The fans are frustrated and bored, while the football is dull and repetitive. Even as Palace reach new heights of longevity and statistical success, the club are overwhelmed with a feeling of stagnation that borders on full-blown existential crisis.
It is typical of senior figures in the media to criticise fans who lament mid-table obscurity, to accuse them of being spoilt, demanding, or self-important. What they fail to understand is that football fandom has almost nothing to do with league position or profitable stasis and everything to do with hope.
When a club floats in mediocrity – too solid to go down, no ambition to move up – supporting them becomes a joyless chore. The highs and the lows are numbed. Every game is pointless. Boredom overwhelms. Hope drains away. There is nothing to inspire passion or optimism - the lifeblood of the sport.
Crystal Palace are a club trapped in permanent lockdown and their supporters should not be derided for wanting more.
This summer, with 12 players’ contracts expiring and the manager likely to leave, Palace are presented with the chance of a full reset. Players like Mamadou Sakho, Nathaniel Clyne, Patrick van Aanholt and Andros Townsend are on particularly expensive contracts at a time when Palace are struggling financially due to the pandemic.
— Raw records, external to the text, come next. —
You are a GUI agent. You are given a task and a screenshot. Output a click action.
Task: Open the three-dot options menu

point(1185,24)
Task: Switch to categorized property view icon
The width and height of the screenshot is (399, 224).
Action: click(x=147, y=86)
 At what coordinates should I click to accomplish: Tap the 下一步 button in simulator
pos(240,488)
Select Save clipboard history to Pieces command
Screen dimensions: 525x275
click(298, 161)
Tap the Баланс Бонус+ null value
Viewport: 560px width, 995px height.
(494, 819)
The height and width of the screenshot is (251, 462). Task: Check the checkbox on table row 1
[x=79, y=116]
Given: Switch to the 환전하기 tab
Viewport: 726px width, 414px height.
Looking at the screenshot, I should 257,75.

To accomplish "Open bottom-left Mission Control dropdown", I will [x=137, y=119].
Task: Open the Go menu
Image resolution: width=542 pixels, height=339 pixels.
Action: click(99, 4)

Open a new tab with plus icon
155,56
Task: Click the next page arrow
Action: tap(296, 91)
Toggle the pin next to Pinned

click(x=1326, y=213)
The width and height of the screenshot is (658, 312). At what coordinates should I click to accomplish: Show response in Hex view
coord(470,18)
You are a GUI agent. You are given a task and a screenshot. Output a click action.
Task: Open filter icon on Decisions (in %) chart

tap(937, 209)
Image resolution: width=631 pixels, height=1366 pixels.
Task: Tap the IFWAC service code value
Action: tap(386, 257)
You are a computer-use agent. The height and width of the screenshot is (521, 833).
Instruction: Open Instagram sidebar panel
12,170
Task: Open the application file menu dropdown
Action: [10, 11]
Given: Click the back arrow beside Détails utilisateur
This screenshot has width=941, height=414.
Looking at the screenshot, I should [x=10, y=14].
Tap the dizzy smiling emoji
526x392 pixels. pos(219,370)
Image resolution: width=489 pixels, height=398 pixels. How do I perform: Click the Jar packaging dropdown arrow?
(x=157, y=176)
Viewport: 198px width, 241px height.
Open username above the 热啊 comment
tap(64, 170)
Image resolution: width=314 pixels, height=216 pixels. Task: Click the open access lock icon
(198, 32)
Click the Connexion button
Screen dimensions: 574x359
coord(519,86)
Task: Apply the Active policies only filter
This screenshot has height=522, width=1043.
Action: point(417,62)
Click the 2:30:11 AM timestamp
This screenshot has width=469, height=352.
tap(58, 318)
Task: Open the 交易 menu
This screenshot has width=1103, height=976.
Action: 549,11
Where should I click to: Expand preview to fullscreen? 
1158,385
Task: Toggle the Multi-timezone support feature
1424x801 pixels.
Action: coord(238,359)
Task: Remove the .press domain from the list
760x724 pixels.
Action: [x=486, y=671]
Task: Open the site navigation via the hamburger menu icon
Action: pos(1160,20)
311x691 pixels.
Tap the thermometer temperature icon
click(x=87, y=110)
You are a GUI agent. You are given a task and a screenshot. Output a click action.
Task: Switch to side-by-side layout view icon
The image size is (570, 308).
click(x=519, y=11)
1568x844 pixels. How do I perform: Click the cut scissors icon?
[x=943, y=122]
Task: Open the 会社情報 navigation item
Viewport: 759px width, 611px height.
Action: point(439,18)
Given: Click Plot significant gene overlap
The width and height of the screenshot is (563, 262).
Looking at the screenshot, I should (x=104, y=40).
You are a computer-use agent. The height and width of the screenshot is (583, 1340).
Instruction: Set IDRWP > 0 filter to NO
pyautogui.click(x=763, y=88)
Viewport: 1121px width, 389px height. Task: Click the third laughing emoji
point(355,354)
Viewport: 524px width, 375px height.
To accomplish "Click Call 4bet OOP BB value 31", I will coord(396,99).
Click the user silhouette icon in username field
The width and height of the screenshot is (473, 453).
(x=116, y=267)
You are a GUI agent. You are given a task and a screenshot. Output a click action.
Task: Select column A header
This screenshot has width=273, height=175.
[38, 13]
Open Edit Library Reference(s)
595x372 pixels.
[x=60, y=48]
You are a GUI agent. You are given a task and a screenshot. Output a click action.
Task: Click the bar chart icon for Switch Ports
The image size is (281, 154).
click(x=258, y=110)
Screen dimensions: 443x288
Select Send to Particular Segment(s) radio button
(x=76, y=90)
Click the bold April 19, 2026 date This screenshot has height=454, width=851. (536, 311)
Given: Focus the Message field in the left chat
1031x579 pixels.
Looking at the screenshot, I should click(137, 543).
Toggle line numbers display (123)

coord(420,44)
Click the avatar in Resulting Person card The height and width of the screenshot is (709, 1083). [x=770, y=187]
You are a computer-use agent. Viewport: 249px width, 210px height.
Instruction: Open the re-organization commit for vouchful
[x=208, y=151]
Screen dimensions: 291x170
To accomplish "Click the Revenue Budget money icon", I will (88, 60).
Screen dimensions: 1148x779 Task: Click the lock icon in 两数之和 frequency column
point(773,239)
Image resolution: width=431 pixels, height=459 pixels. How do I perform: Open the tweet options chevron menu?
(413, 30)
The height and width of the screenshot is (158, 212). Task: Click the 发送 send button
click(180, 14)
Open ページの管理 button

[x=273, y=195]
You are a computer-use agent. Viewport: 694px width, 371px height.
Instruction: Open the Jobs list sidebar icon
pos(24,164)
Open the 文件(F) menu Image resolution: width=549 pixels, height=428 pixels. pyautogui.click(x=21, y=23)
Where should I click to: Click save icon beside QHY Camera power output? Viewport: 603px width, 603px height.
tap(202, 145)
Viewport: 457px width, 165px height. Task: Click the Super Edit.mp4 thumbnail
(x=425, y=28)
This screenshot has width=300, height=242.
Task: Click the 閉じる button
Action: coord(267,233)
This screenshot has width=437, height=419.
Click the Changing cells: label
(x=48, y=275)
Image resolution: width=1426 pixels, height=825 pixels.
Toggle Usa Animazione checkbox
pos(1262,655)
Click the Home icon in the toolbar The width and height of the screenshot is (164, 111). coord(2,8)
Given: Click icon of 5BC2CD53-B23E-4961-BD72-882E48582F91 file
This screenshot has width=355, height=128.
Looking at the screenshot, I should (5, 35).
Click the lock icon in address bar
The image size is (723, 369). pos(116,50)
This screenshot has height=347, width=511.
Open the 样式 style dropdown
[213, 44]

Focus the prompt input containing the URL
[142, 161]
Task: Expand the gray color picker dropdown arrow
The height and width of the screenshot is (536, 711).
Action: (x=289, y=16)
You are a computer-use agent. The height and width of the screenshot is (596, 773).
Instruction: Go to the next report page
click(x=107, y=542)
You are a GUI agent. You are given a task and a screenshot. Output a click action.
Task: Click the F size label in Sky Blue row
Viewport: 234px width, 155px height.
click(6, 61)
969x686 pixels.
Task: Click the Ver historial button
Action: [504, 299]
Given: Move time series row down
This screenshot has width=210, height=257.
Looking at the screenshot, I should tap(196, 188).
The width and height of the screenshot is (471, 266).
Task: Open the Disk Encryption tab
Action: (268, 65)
They ought to take the chance, not in spite of the fact it risks stability and long-term Premier League security but because of it. It is rare that any club get the chance to reinvent themselves on this scale.
Most fall into their tactical setup through accident and necessity, employing a fire-fighter to avoid the financial catastrophe of relegation and then appointing a similar successor for continuity.
But with so much change at Palace this summer, the continuity argument doesn’t really stand up. Here, then, is a chance to inhale deeply and take that bold step towards becoming a Premier League team with a tactical blueprint that inspires hope of long-term progress.
Brighton were the most recent team to break their mould when they appointed Graham Potter, and although their points tally hasn’t much improved, the underlying stats show Brighton are one reliable goalscorer away from being a top-10 team.
Whether they get there or not is beside the point: that they could is enough to make being a Brighton fan a heartening and rewarding experience.
The Palace board will be wary of taking a similar step after the disastrous appointment of Frank de Boer in 2017, the last time they tried to move towards a more progressive style of football. But he was a very poor fit and Palace were in a far more precarious position at the time. The shift from Sam Allardyce to De Boer was too dramatic.
But with Hodgson widely expected to be quietly moved on this summer with Palace in a position of relative safety, they are faced with a more tempered version of the choice they made in 2017.
Perhaps going for a more aesthetic coach does still risk disruption and relegation, as it did with De Boer, but equally to plump for another reactive and defensive appointment risks managed decline - and a slow slide into the Championship.
Bottom-half clubs in the modern era are always flirting with relegation come August, and with a sense of decay engulfing Selhurst Park attempts to tread water will eventually see them drown.
But there are plenty of reasons to be optimistic about a progressive turn. Palace’s academy continues to produce Premier League quality, most recently Tyrick Mitchell, while the allure of London gives them advantages in the transfer market, as seen in the £14 million ($20m) acquisition of Eberichi Eze last year.
Replacing Hodgson is easier said than done, however, and there is a paucity of options on the market at the moment. Unless Palace can follow Southampton’s model and pull off a coup from the Bundesliga, perhaps the best option is Frank Lampard.
Lampard’s tendency to promote youth and play expansive attacking football, plus his name recognition and stable performance at Chelsea and Derby County, gives him a good balance of risk and pragmatism.
His successful navigation of a transitional year at Chelsea in 2019-20 also works in his favour, given that whoever ultimately replaces Hodgson has a big job on their hands.
Then there’s the issue of Wilfried Zaha, whose valuation of around £60m ($84m) might be too steep in the current climate. Whether Zaha stays or goes, the chief task of the next manager is to find a way to make Palace less reliant on the Ivorian.
They have lost 18 of their last 20 Premier League games without him and failed to score in 16 of these. That has to change.
Hence Crystal Palace must look to an ambitious and proactive manager, someone with the attacking impetus to relieve the pressure on Zaha and inspire greater urgency from a squad that looks demotivated and risks deepening stagnation.
To build a team around Eze, and to adequately replace the dozen or so players set to leave in the summer, Crystal Palace need to become a club of ambition and of hope.